--- Texto citado ---
© Diogo Bento |
Da memória
(Revista 2, Público, 27.01.2013)
Naqueles quinze minutos, o fotógrafo chegava, espalhava as impressões à nossa frente e tinha de explicar o que queria com aquelas imagens, porque eram aquelas e não outras. Entre o espalhar e não espalhar, bem vistas as coisas, quinze minutos era só uma nesga tempo - há sempre tanta coisa para dizer sobre as fotografias. São tantos os caminhos rumo à deriva para onde elas nos apontam que é sempre espantoso quando alguém nos aparece com objectividade. Quando alguém aparece com um caminho traçado, consequente e original. É raro, mas aparecem pessoas assim.
---
## O que fazer
A: Dispõe como lista JSON de strings, uma por linha e sem linhas em branco, as linhas dos registos desde a linha com "You are a computer-use agent." até ao fim dos registos, ambas as extremidades incluídas. Deixa as imagens de fora da resposta.
B: Prossegue o texto sobre o fotógrafo e as suas fotografias a partir da última frase apresentada.
O texto e os registos são materiais independentes entre si.
--- Entradas do conjunto ---
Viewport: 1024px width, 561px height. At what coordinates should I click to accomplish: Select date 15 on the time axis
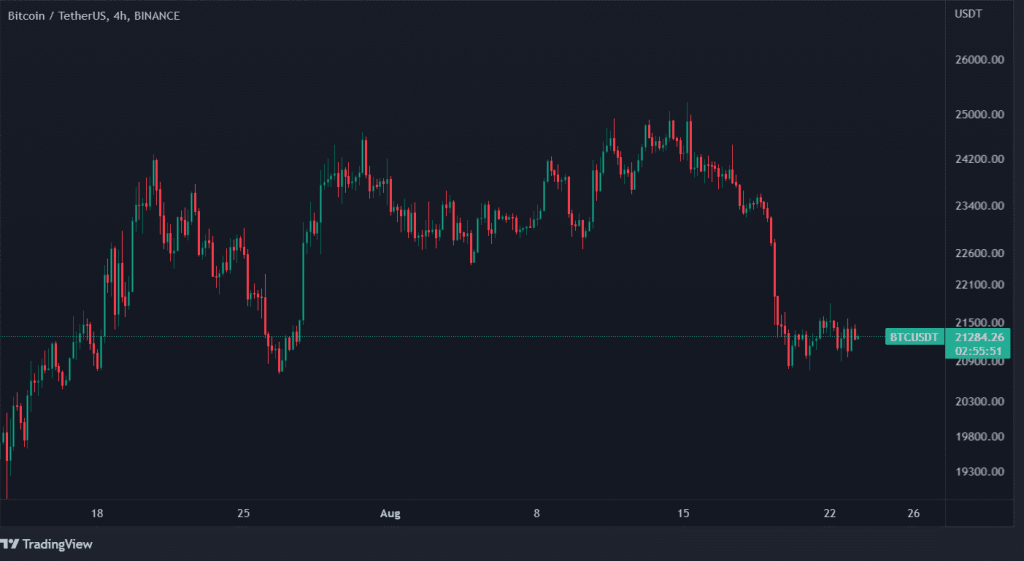pos(683,513)
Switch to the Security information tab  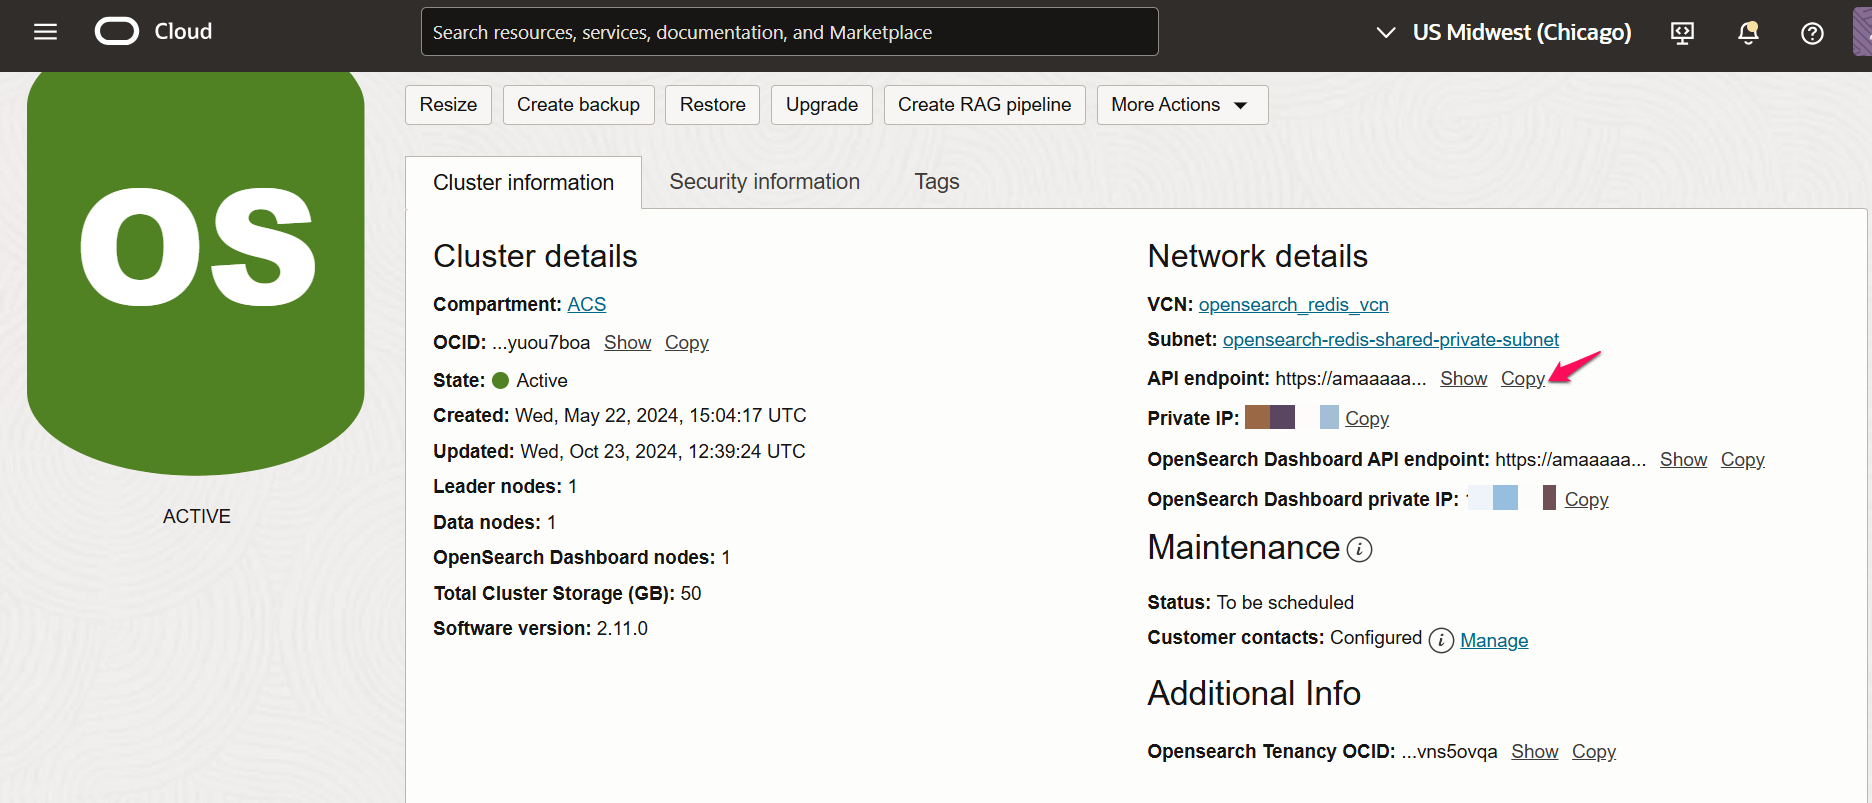(x=764, y=182)
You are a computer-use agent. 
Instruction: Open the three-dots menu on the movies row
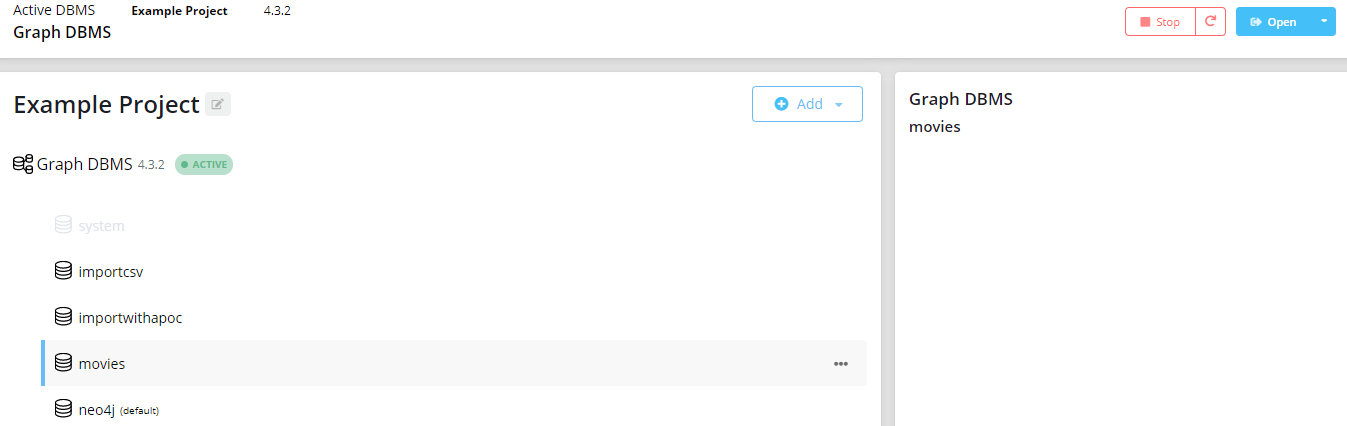(841, 364)
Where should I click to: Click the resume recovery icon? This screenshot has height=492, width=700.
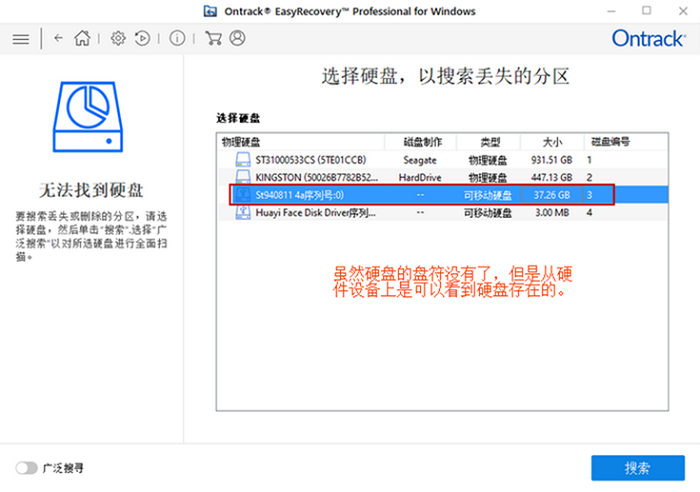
---
## Respostas por tarefa
A:
[
  "You are a computer-use agent. ",
  "Instruction: Open the three-dots menu on the movies row",
  "(841, 364)",
  "Where should I click to: Click the resume recovery icon? This screenshot has height=492, width=700."
]

B:
Explicar depressa e bem era um dos exercícios que se propunha a quem queria passar a uma das cadeiras da pós-graduação Fotografia, Projecto e Arte Contemporânea, organizada pelo IPA, em Lisboa, canudo que, entretanto, finou por falta de alunos. Quando, há dois anos, Diogo Bento acabou de espalhar as fotografias de um projecto relacionado com Amílcar Cabral e começou a falar como alguém que tenta convencer-nos da sua genialidade inquestionável, duvidei. Mas à medida que foi desfiando com clarividência (e entusiasmo) as suas motivações fui ficando cada vez mais dentro daquelas paisagens ocres cabo-verdianas, quis saber mais sobre aquele homem endeusado, que marcas tinha deixado, como o vivem e olham hoje.
Em resumo, a tese de Diogo é a de que Amílcar e os seus ideais de liberdade ainda existem (“Cabral ca morri”, “Cabral não morre”). Não como um Elvis ou um Sebastião que ainda nos há-de entrar porta dentro a gingar as pernas ou a brandir a espada. Mas aquele que existe nas coisas simples, nas coisas raras. Aquele que existe dentro dos homens, nas paisagens, nas paredes das casas, na terra batida do chão.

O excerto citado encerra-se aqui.